*TASK TO COMPLETE:* From the listing below, output only the lines starting at the line that has "Accept (61, 2514)" and ending at the line that has "[Iniciar sessão]", exactly as they appear, ends included.

*RECORDS FOR THIS TASK:*
------------------------------------------------

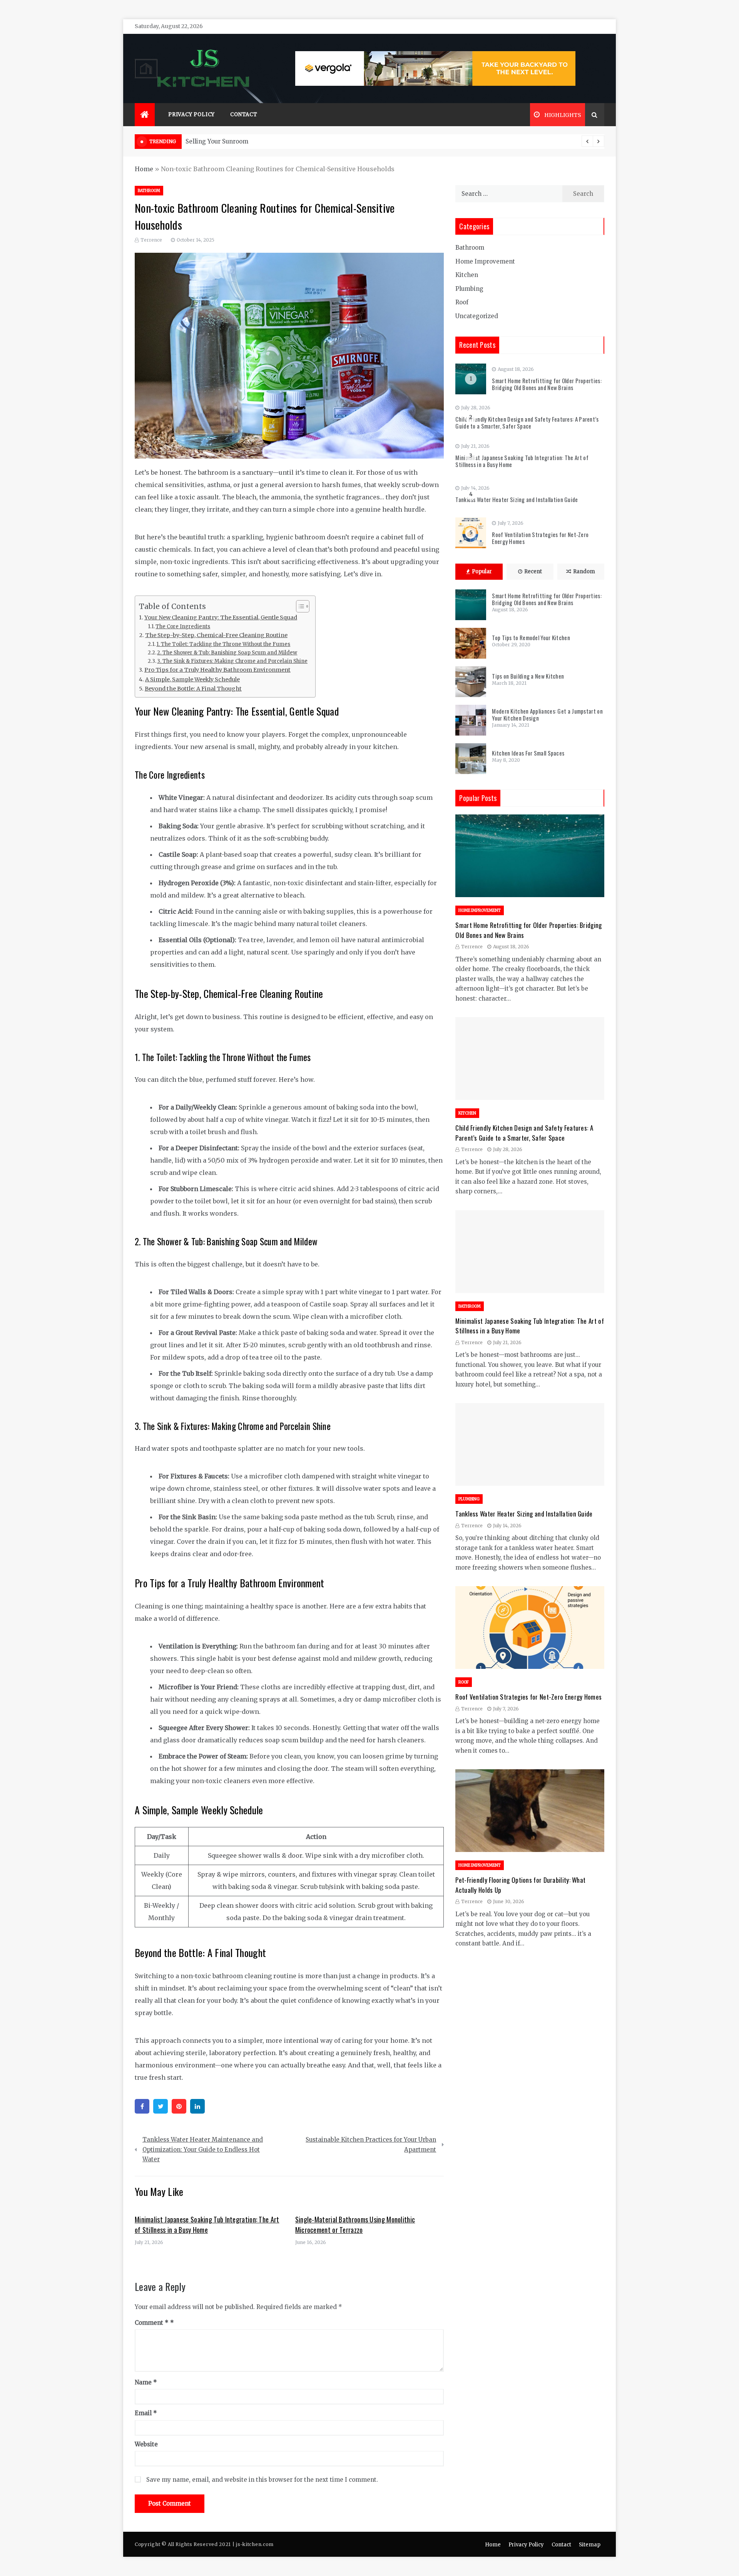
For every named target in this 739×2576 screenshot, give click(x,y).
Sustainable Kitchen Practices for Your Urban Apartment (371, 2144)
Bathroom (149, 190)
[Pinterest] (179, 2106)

------------------------------------------------

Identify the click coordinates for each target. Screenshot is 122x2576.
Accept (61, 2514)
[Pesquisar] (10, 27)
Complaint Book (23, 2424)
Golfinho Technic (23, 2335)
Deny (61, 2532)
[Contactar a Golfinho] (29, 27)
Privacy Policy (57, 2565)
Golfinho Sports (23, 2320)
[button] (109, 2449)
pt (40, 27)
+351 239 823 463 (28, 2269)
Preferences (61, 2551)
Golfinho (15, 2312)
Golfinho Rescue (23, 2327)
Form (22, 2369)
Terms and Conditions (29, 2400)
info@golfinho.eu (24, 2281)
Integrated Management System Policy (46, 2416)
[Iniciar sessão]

------------------------------------------------

*SOLUTION:*
Accept (61, 2514)
[Pesquisar] (10, 27)
Complaint Book (23, 2424)
Golfinho Technic (23, 2335)
Deny (61, 2532)
[Contactar a Golfinho] (29, 27)
Privacy Policy (57, 2565)
Golfinho Sports (23, 2320)
[button] (109, 2449)
pt (40, 27)
+351 239 823 463 (28, 2269)
Preferences (61, 2551)
Golfinho (15, 2312)
Golfinho Rescue (23, 2327)
Form (22, 2369)
Terms and Conditions (29, 2400)
info@golfinho.eu (24, 2281)
Integrated Management System Policy (46, 2416)
[Iniciar sessão]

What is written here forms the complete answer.